As an inbuilt safety mechanism to slow you down, this works well. The problem is that we don’t listen to the signs and continue to push on. Adrenal fatigue is very common today, it’s something we see often in athletes, and it can often be misdiagnosed. Balance is the key here, spotting the signs is vital so you can react.

 

Are you suffering from adrenal overload? Tick off the bullet points that apply to you below to measure yourself against the 11 signs your adrenals may be compromised:

  • Trouble falling asleep even when you’re tired, or not feeling rested when you wake.
  • Get irritable or angry really quickly.
  • Craving sugar/carbs, fat, salt, or all of the above!
  • Feel tired around 3-4 most afternoons, and hunt out a sugar or coffee fix.
  • Noticed a gain in weight even though you are training, noticeably around your middle.
  • Feeling anxiousness or depressed.
  • Picking up bugs or getting sick more often.
  • Drop in libido or irregular menstrual cycle.
  • Suffering from memory loss or your brain feeling foggy.
  • Your digestive system is a not good, upset bowels or indigestion.
  • Not able to recovery post training, your body feels sore, muscles feel heavy days after.

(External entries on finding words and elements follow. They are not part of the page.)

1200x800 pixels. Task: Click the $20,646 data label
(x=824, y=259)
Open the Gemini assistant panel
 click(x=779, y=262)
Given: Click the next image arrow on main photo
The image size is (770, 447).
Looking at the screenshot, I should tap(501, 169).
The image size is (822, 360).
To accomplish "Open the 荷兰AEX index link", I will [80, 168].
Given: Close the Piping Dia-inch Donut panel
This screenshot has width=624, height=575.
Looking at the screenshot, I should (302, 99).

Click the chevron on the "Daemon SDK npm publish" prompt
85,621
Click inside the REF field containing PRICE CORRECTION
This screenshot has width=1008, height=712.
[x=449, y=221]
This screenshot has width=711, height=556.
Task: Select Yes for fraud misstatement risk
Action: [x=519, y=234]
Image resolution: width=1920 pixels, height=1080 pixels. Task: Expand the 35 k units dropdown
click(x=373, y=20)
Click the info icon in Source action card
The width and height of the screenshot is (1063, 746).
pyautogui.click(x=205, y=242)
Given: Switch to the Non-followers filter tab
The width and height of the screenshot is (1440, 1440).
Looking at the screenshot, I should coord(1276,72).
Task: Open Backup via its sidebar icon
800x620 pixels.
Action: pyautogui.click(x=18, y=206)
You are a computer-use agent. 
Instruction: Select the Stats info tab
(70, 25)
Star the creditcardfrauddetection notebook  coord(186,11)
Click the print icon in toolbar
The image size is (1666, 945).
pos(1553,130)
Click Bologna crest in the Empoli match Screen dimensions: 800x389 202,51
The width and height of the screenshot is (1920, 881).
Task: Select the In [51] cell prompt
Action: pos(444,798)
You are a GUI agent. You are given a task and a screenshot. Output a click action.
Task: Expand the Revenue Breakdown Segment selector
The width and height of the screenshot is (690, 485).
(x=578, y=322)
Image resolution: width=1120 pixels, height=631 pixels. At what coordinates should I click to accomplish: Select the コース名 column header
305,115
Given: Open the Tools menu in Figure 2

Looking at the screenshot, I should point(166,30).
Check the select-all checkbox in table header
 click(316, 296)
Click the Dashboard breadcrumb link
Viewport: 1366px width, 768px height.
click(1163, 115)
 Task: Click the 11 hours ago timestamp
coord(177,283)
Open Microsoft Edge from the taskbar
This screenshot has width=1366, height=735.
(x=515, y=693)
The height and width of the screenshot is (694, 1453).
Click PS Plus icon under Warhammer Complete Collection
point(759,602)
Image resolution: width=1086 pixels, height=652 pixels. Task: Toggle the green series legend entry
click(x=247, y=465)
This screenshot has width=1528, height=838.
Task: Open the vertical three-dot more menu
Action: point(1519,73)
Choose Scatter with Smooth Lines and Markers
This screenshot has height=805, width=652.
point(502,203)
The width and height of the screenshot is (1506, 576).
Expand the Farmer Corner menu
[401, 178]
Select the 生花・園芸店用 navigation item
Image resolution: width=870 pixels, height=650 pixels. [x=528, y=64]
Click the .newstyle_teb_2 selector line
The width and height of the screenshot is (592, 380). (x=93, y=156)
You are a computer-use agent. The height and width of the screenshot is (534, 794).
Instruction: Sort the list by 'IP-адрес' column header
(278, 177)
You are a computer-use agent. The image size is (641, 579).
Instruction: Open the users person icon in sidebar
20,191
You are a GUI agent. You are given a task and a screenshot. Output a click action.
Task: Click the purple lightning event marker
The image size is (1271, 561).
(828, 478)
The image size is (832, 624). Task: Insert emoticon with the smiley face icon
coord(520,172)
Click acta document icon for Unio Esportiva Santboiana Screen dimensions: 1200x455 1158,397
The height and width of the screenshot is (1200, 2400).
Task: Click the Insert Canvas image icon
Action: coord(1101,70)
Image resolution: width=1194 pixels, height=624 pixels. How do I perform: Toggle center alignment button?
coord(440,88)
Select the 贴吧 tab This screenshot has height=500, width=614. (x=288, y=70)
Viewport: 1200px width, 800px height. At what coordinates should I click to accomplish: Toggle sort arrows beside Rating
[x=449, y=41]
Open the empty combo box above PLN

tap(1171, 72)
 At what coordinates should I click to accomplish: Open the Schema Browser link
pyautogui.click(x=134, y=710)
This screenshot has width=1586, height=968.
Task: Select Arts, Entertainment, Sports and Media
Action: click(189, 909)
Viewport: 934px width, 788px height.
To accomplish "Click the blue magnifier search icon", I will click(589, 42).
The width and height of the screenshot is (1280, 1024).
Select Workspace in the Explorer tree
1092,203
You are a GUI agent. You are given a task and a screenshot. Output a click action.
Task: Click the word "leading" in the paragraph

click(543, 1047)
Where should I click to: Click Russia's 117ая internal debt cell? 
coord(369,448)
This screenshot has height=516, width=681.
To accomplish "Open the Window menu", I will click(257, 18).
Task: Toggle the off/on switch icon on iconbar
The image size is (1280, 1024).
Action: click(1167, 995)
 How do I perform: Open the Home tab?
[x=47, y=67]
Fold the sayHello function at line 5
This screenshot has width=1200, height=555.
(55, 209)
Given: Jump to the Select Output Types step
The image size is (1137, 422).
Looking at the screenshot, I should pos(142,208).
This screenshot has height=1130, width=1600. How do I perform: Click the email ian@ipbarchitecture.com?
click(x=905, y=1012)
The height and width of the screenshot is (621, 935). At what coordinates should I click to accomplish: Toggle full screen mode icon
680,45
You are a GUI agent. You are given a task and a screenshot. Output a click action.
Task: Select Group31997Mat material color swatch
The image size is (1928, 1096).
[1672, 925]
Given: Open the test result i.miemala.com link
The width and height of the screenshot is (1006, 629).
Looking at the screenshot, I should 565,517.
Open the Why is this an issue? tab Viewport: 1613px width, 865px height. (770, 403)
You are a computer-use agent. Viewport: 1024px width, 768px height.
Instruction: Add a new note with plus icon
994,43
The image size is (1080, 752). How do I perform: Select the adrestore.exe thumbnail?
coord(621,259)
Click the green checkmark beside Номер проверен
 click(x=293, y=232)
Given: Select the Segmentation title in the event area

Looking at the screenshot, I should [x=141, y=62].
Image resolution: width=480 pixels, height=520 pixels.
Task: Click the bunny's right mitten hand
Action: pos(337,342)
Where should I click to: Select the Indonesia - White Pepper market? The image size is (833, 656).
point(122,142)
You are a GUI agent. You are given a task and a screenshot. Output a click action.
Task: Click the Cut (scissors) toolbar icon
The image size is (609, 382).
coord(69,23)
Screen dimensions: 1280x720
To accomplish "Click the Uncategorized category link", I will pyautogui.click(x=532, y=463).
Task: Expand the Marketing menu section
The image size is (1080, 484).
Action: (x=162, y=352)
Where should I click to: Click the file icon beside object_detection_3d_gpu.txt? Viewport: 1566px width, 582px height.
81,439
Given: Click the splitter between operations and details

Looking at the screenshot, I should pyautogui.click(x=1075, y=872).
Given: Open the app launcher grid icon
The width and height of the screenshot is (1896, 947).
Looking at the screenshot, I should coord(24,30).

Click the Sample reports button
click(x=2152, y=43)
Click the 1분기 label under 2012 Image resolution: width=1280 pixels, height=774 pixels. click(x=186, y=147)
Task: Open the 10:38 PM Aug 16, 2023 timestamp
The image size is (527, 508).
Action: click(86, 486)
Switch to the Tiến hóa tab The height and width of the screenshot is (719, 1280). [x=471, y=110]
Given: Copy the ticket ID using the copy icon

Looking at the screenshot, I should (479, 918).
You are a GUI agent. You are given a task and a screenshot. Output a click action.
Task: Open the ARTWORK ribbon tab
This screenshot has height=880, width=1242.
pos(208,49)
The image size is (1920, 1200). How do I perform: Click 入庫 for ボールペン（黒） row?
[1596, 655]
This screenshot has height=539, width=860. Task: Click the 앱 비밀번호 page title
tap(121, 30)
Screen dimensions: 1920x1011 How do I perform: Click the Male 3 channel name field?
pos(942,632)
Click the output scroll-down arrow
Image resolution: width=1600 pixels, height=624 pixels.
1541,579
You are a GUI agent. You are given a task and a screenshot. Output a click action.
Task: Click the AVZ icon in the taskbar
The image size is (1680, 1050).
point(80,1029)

If you scored high on the list, then it’s key that you take action to address your fatigue and bring your body back into balance.

 

BRINGING BACK THE BALANCE

SLEEP

A key tool that we have looked at before. Work on maximizing the sleep prior to 2am when your body is going through physical repair. You should be aiming for 7-8hrs per night to allow your body to get the maximum rest and repair.

 

EAT CLEAN

Cut out all processed sugar in your diet, alongside processed grains such as breads, pastas, biscuits, cakes etc. Eating as clean and healthy reduces the load on your body to process additives, preservatives and chemicals that are found in highly processed and packaged food. Eat whole grains, sweeten with natural sugars such as honey and maple syrup.

 

CUT DOWN ON COFFEE

We love a good coffee, but we mainline it these days! The additional stress from caffeine can be a huge overload on your adrenals as it cause the same hormonal reaction in your body. Wean yourself off the coffees, drink water to flush out the toxins and before you know it, you will feel a whole lot less stressed.

 

CUT DOWN ON EXERCISE

Reduce your exercise to shorter less intense sessions. A max of low 75% max HR will allow your body to rebalance and reduce your adrenal overload.